▶ Passage to read:
Private contractors are shown in December 2005 disassembling Stryker vehicles that made it through two years of combat in Iraq and getting them ready for use once again. Around 900 civilian employees and contractor jobs are now on the chopping block at Joint Base Lewis-McChord.
Private contractors are shown in December 2005 disassembling Stryker vehicles that made it through two years of combat in Iraq and getting them ready for use once again. Around 900 civilian employees and contractor jobs are now on the chopping block at Joint Base Lewis-McChord. Staff file, 2005

That noise you hear at Joint Base Lewis-McChord to start the new year is the sound of the other shoe dropping – or rather, nearly a thousand pairs of shoes.

The South Sound region has been bracing for news of significant civilian job cuts at JBLM for months, even before the Army announced in July that the local base would have to thin another 1,250 active-duty troops from its ranks. All told, the post Iraq War downsizing has reduced uniformed soldiers at JBLM by about 7,000 – a decline of more than 20 percent from the 34,000 soldiers it had in 2012.

▶ Written tasks:
1. In the article on cuts at Joint Base Lewis-McChord, how many soldiers did the base have in 2012?
2. Carry on the article about cuts at Joint Base Lewis-McChord from its last sentence.

▶ Provided material:
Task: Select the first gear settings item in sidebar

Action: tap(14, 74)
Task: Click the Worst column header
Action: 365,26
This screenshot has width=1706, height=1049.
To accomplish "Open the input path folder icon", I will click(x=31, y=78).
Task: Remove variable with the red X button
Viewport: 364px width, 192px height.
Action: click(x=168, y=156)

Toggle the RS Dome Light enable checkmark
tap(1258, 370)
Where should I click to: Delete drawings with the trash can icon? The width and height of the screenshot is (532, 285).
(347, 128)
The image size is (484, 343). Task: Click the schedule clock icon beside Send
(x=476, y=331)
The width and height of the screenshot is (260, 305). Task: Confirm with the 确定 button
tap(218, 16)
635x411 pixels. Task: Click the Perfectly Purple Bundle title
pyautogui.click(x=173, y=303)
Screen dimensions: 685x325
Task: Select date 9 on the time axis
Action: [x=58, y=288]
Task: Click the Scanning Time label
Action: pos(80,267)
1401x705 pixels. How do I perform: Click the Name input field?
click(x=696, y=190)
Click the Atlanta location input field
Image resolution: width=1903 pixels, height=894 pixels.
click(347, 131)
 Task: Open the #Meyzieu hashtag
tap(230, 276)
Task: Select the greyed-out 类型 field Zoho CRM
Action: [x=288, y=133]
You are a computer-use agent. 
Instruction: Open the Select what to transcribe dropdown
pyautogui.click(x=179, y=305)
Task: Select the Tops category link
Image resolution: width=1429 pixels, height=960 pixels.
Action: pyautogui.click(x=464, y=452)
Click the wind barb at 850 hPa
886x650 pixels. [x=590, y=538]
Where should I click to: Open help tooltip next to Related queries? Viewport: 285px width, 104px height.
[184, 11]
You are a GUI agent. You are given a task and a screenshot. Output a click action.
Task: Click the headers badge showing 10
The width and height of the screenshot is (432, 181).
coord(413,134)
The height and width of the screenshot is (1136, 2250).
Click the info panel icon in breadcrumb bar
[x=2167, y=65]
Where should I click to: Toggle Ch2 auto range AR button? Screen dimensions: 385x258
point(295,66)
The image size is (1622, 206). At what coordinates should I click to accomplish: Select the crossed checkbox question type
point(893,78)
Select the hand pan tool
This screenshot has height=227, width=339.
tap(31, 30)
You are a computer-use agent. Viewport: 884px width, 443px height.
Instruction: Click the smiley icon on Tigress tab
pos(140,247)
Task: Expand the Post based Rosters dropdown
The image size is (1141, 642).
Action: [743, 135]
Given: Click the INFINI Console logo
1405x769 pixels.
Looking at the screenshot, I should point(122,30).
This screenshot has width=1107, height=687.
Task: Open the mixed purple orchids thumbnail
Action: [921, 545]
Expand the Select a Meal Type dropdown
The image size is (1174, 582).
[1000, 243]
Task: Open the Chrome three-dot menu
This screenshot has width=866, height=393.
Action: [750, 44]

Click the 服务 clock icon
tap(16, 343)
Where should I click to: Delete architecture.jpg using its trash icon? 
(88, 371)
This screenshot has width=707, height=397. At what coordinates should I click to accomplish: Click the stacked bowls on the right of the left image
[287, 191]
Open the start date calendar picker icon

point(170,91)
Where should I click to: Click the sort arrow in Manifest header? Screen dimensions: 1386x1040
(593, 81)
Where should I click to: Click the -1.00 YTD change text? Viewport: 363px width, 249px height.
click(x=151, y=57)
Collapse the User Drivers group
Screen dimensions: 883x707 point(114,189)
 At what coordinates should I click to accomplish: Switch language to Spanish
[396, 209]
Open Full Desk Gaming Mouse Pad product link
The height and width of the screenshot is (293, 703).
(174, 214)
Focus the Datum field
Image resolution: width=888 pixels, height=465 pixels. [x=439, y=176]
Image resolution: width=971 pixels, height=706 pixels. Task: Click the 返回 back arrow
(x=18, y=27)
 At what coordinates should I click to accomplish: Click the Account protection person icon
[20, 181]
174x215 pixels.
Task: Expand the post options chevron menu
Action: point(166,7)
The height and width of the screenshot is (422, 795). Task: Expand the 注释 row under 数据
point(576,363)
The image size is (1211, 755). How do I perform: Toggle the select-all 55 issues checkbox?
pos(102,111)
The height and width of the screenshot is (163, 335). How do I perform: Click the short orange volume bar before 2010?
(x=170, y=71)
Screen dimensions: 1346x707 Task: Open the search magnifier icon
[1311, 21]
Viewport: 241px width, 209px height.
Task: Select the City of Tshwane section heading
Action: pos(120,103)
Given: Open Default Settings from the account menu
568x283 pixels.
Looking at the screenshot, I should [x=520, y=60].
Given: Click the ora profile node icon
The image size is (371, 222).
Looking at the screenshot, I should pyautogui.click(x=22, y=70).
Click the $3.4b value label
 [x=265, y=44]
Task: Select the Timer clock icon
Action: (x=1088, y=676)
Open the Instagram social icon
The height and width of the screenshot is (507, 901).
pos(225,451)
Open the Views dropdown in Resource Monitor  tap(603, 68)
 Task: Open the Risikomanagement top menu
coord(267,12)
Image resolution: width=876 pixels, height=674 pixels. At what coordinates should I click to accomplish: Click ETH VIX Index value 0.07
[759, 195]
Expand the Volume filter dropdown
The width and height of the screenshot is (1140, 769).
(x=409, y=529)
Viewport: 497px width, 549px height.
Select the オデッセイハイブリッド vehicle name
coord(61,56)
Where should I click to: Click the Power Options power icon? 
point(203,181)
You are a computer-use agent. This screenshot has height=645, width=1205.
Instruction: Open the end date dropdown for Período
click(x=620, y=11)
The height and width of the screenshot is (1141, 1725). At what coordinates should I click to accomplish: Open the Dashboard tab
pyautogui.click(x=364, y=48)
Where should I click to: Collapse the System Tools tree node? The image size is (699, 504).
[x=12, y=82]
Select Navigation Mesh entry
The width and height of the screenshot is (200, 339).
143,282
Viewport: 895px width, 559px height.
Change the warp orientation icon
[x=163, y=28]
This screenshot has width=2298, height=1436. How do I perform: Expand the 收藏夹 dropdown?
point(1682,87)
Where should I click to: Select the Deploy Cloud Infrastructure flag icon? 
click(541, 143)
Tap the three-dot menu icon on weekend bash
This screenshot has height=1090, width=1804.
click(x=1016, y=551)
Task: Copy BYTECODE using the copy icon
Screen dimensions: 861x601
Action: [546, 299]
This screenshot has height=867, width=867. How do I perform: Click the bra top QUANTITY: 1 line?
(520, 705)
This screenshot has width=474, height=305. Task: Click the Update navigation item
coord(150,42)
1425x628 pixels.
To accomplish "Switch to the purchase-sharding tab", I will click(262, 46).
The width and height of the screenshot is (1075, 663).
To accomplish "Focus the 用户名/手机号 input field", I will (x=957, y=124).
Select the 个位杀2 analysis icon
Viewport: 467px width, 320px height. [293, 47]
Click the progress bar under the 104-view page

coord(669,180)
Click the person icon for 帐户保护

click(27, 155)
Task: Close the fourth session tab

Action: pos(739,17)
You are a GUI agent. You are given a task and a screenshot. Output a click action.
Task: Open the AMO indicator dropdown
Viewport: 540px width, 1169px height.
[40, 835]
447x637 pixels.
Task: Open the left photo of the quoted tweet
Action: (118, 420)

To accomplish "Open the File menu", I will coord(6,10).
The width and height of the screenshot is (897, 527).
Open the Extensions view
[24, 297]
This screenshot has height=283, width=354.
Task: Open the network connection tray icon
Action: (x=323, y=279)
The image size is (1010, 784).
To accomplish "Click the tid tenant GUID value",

▶ Answers to the exercise:
1. 34,000

2.
It was inevitable that the next rounds of cuts would hit civilian workers and private contractors who support the critical Army and Air Force mission. The only questions were the number, and the timing.

Now it appears an estimated 900 of the base’s more than 16,000 civilian jobs will be targeted, according to information JBLM released to News Tribune reporter Adam Ashton for his story that was published Sunday.

While the number packs a punch, the timing is not catastrophic. The cuts will be spread across two years in small enough batches that a congressional notification likely won’t be warranted. Many jobs will be pared through attrition or retirements rather than pink slips. And those who want to keep working will enter a robust Puget Sound economy.

JBLM already has a nationally recognized network of job transition programs in place, such as Camo 2 Commerce and Northwest Edge, which prepare service members for work in the Puget Sound. The base has established partnerships with companies such as Amazon, Microsoft and Starbucks. Apprenticeships and advanced degrees are also strong options in the region.

It shouldn’t take much tweaking to adapt those programs to the needs of non-uniformed military employees.

Civilian workers can’t say they weren’t warned about the coming retrenchment.

Secretary of Defense Ashton Carter testified in congressional hearings last spring that civilian personnel would be part of the Pentagon’s larger blueprint for budget cuts, after a decade when those jobs had mushroomed by 100,000.

He said the problem with that job boom “is that nobody looked at the existing civilian force and said, ‘Okay, we’re adding 100,000 people, but are there some jobs that can be eliminated at the same time?’”

Carter, however, cautioned elected leaders against casting civilian workers in broad stereotypes.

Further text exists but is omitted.